In 1979 democracy returned to Ecuador and the citizens chose the charming Jaime Roldos (Correa's hero) to lead their way toward the future. Roldos died in a mysterious plane crash in 1981 and it is almost as if the country never recovered. Of course, the next 3 elected Presidents were able to finish their terms but their accomplishments, when put under the microscope, were quite thin due to a combination of economic setbacks and a perpetually hung congress. Then the Presidents started falling: one by one after each other Bucaram, Mahuad, and Gutierrez were forced from office by a combination of street protests and congressional coups following accusations of mismanagement and corruption.

As a result, it is important to look at Rafael Correa as the product of the majority's frustration with both economic marginalization and widespread corruption and political instability. Correa, as any astute politician would, recognized these frustrations and developed a theme that would address these concerns. Many "educated" Ecuadorians consider the country's poor majority to be short-sighted and "selfish" in electing a populist President, but what they often fail to consider is that people support Correa for the same reason they themselves oppose him: self-interest. The majority of Ecuadorians have yet to see a noticeable improvement in their quality of life through the market. They therefore vote for a leader who promises to deliver by means of the government what the economy can't.

Furthermore, as the song goes, "when you ain't got nothin' you got nothin' to lose." It may be true that Correa has yet to present a plan that will stimulate the economy, but it's not like we had one before either. The status-quo works for the country's current business class because they've been able to make money despite (or in many cases, as a result of) the country's poor infrastructure, weak government and widespread corruption. In Peru's last election voters turned away from a left-leaning Chavez-like candidate because he promised radical reform. Alan Garcia, on the other hand, overcame being a disgraced politician from the past based on his promise to maintain low levels of inflation and high economic growth (Peruvians are no longer so satisfied with Garcia, but that's an issue for a different blog). In other words, Ecuador's economic conditions made Correa possible; if people weren't desperate they wouldn't turn to his "radical" change.

Anyhow, my point in all of this is to state that Correa's presidency and four electoral victories (possibly a 5th on Sunday?) are the result of specific conditions which make it possible for his message to resound with people. I am not saying that it is right, but what is wrong is to think that if only Correa weren't President, if only poor Ecuadorians would come to their senses, if only Ecuador had a "good" President, etc, or any other "if only" combination, that Ecuador would be better off. If Correa had not seized his moment pack in `06, or if Correa stepped down tomorrow, very little would change: someone else would come along with the same message because they want to associate themselves with the popular brand of social and economic justice. They may not be fair when they go about implementing that message, but voters usually find that out after the fact. (Labelling a politician power-hungry is the same as labelling a dog dog-food hungry. Of course they're power-hungry!!).
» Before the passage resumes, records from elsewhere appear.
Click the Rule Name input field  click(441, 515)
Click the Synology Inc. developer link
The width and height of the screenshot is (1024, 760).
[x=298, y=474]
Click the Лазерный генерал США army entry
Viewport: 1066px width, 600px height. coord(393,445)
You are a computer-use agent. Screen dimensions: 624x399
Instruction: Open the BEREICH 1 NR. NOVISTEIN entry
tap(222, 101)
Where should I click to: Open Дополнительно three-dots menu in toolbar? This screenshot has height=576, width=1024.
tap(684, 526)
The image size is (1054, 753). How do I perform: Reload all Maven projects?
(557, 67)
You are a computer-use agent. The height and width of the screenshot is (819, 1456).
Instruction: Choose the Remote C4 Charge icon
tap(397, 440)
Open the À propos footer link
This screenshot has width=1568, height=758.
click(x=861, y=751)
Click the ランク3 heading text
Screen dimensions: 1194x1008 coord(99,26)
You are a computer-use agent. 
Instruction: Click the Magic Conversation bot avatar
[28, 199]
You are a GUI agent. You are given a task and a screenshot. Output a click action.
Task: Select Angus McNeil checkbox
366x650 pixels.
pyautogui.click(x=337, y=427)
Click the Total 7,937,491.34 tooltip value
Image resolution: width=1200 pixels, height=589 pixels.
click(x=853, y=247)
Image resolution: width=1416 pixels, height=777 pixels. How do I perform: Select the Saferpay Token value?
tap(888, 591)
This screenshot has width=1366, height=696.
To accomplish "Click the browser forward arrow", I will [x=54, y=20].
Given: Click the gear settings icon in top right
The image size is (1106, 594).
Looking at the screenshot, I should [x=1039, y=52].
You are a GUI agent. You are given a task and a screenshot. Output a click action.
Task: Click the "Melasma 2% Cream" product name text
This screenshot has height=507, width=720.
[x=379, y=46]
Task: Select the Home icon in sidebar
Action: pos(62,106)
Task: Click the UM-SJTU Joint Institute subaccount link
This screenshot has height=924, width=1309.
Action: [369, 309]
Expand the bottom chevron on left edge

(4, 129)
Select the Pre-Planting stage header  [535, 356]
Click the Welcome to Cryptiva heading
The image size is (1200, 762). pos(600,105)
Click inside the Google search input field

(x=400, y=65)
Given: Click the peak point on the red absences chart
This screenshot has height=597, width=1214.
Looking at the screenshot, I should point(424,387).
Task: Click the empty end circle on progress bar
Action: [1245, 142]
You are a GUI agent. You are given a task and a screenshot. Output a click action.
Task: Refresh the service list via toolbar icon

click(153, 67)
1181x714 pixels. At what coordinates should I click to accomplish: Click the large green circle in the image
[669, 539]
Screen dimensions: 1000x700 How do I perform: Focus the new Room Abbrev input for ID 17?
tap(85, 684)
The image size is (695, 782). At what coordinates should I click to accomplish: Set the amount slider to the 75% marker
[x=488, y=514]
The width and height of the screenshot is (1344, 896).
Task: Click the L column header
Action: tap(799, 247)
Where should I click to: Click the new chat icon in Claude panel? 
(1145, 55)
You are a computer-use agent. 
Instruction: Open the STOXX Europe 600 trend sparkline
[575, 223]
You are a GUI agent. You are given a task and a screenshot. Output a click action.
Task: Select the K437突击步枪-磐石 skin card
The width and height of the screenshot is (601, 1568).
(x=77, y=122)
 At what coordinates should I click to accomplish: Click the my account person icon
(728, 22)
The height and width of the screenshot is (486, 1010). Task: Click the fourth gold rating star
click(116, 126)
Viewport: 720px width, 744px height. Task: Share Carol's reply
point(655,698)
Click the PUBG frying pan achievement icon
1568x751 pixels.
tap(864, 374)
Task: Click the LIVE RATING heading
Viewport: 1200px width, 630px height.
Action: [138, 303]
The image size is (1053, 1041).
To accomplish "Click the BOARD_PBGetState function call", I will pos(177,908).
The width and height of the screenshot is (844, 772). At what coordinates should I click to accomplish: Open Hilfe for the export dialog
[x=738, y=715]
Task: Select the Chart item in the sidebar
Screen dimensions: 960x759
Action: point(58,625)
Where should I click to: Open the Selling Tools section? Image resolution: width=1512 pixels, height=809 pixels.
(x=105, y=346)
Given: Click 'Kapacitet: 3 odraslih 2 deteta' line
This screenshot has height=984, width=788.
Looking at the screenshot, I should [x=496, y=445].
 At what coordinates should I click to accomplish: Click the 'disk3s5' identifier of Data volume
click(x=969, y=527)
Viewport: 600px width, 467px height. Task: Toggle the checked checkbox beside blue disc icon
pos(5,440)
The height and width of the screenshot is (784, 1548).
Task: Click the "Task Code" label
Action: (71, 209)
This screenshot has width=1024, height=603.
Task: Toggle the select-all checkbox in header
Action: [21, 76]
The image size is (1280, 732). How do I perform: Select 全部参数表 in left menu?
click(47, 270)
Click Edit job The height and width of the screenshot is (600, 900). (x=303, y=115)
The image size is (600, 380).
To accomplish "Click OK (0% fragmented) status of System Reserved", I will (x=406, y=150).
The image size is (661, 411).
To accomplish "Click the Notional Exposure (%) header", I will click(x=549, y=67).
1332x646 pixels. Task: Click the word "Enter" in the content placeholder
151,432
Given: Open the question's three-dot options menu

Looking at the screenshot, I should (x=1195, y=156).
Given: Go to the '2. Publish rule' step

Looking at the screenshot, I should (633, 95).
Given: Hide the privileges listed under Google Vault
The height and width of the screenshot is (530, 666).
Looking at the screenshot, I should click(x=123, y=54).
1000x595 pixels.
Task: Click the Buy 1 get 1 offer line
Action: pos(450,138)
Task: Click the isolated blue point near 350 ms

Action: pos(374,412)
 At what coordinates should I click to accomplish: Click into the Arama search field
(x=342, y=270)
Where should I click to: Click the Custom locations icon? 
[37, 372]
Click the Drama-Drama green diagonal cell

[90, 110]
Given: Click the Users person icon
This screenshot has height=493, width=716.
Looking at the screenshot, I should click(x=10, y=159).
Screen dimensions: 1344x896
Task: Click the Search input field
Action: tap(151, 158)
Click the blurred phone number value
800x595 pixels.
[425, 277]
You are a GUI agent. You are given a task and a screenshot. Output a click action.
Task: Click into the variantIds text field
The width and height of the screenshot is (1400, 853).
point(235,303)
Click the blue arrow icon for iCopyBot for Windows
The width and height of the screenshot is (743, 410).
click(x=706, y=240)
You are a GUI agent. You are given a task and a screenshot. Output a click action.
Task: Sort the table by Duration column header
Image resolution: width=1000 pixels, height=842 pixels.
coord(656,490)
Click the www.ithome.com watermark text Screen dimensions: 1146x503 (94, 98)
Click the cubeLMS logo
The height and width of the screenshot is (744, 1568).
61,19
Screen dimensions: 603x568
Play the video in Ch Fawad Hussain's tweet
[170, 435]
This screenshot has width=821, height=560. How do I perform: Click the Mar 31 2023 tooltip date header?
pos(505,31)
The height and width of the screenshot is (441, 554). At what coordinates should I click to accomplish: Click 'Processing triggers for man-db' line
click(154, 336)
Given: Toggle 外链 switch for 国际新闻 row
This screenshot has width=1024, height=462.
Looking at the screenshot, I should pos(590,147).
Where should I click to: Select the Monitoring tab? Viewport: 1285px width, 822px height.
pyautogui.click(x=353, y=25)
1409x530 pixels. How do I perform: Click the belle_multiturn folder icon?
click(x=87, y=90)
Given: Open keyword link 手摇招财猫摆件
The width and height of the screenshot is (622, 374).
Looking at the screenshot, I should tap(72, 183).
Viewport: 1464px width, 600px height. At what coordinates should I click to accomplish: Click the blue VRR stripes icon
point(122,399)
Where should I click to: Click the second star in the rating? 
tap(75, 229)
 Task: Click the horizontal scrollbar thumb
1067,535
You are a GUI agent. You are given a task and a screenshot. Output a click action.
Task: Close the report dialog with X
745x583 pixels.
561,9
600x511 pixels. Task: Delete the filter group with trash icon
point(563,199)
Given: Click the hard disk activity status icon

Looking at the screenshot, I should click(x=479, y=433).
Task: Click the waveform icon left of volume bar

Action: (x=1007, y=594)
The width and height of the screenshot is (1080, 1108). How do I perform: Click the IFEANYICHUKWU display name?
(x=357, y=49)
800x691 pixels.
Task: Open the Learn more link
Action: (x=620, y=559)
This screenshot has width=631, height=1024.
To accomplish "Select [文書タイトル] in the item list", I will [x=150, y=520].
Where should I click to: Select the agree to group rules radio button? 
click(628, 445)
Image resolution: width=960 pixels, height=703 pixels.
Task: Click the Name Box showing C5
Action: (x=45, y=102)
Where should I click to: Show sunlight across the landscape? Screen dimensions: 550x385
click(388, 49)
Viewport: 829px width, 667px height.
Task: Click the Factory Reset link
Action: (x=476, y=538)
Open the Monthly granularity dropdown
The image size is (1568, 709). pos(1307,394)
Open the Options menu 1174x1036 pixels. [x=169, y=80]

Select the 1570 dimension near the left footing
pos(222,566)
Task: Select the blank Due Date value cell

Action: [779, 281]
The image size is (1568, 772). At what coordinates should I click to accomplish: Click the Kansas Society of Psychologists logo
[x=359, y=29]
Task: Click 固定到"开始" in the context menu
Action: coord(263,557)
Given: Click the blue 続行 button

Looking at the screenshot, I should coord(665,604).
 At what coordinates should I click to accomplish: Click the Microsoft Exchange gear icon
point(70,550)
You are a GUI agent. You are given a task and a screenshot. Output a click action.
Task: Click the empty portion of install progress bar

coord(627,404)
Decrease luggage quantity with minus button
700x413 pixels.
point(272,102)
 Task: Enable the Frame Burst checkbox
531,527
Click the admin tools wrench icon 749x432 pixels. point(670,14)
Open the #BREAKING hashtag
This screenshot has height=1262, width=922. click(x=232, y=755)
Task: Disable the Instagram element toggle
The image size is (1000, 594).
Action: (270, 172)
None of what I have written here is meant to apologize for Correa, Chavez, Morales, Fernandez, or any other left-leaning leader in the region. What I think needs to happen is that we alleviate ourselves from the "caudillismo" way of doing politics in which we put all of our hopes/faith/dreams/hate/blame etc into personalities and instead focus on changing other fundamental problems, like, for example, the inexcusable gap between the poorest and the wealthiest, in order to create the conditions in which radical measures are no longer deemed necessary.

There has been some interesting news lately about Ecuador's corruption index and an increase in the minimum wage. Unfortunately I didn't have a chance to address these issues but I will try in the future.